Well, according to some people.

I had an interesting conversation on Twitter this week with someone who saw one of my eBay items tweeted:

Hey, I was just doing some innocent marketing and then...

Someone tagged me and tweeted, "I personally wouldn't do that. It's taking good clothes from someone who may need it for an interview, in my opinion."

My reply, "No, it's putting money into the economy, supporting a charity and being self sufficient."

Her reply,"  I cannot agree, given the purpose of the charity, in my opinion." Then she went on with several more tweets on her on feed about the situation....

"Well I think they are more than that. But anyway, you don't need to explain your position. I'm not donating to them anymore."

"There are people who are proud of buying something nice at places like Goodwill then reselling it for multiples of what they paid for it"

"I personally have a problem with that. I think it's one of the reasons why you can't find anything but junk at Goodwill."

"And if you know people are just using Goodwill to find resellables, why would you donate your stuff that you could re-sell yourself?"

"Instead of someone who needs a nice suit for an interview being able to find one at a good price, some reseller's going to get it?"

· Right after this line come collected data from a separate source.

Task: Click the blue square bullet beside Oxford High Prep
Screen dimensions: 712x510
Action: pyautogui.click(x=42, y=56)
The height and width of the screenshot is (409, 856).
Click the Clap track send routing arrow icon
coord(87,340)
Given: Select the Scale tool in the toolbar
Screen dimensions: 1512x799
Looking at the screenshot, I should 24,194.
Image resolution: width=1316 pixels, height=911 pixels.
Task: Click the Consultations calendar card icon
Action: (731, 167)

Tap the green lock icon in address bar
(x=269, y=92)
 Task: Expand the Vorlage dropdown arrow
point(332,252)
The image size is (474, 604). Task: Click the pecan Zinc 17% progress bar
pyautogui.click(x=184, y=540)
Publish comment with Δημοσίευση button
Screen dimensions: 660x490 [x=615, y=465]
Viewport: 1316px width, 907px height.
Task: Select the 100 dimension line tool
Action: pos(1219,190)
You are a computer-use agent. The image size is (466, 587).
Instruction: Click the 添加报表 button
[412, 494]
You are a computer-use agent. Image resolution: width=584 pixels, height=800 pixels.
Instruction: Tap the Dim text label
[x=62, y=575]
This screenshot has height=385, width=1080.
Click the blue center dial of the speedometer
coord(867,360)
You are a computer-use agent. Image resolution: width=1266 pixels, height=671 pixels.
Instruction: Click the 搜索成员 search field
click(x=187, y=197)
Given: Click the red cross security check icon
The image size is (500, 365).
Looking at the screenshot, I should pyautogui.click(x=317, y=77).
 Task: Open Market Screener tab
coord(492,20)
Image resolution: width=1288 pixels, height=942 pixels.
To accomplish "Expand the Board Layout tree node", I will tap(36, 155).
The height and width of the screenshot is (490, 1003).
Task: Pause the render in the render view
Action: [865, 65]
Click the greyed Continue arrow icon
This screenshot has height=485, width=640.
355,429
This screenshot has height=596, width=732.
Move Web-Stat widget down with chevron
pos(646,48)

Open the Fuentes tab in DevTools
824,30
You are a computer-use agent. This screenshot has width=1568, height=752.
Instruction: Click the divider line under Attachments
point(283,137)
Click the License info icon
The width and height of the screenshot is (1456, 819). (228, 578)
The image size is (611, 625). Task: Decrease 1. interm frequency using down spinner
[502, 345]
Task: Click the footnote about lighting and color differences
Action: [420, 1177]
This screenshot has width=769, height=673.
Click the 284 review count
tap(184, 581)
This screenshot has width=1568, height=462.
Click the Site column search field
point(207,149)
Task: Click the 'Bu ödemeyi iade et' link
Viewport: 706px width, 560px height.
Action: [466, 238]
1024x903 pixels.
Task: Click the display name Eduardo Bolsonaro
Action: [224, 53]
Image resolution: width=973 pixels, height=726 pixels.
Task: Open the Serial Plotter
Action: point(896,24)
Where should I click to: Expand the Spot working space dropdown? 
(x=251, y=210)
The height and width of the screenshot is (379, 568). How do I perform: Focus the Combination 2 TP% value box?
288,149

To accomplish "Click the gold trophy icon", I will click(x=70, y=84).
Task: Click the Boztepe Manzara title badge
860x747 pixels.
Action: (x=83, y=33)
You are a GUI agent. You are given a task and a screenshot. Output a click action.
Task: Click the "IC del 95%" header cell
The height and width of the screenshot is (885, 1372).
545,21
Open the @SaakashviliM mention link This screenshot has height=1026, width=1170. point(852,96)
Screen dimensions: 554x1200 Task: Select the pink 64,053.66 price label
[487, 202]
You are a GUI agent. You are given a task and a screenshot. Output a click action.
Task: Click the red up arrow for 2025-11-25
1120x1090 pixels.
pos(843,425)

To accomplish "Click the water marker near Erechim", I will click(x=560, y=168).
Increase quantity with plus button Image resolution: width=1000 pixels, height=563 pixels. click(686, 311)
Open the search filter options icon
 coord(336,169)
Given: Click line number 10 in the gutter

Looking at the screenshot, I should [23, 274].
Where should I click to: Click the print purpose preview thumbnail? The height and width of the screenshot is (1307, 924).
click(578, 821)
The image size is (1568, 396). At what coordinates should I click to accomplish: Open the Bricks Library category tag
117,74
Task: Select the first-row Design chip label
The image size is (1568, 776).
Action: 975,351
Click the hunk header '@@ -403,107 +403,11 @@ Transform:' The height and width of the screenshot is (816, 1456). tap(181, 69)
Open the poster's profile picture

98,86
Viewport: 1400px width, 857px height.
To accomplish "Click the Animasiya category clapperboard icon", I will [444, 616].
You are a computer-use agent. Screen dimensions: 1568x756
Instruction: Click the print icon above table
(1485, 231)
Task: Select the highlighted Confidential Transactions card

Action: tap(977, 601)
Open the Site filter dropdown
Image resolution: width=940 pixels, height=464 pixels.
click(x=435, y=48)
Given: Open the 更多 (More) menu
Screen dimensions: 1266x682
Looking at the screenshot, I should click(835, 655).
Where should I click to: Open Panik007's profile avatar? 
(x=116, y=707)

"My days of donating my nice things to Goodwill and places like them are over! It's a shame greedy folk ruin the whole idea of these places."

I would like to make my position (and that of most online resellers) on this issue very clear, here in this blog post. This topic comes up frequently so all you sellers out there who hear it, please point people here to read this post.

1. Our business as resellers fuels the economy - it keeps money circulating, empowers people, and we provide a service of matching up cast-off things with the people who want them.

2. Goodwill is NOT in the business of offering low-priced goods to the needy. Their focus is job training and education to empower people to be as self-sufficient as possible. Their mission statement is, "Goodwill works to enhance the dignity and quality of life of individuals and families by strengthening communities, eliminating barriers to opportunity, and helping people in need reach their full potential through learning and the power of work." Read it here on the Goodwill website if you want to see for yourself. This is a common misconception - that Goodwill stores exist to sell items to low-income people.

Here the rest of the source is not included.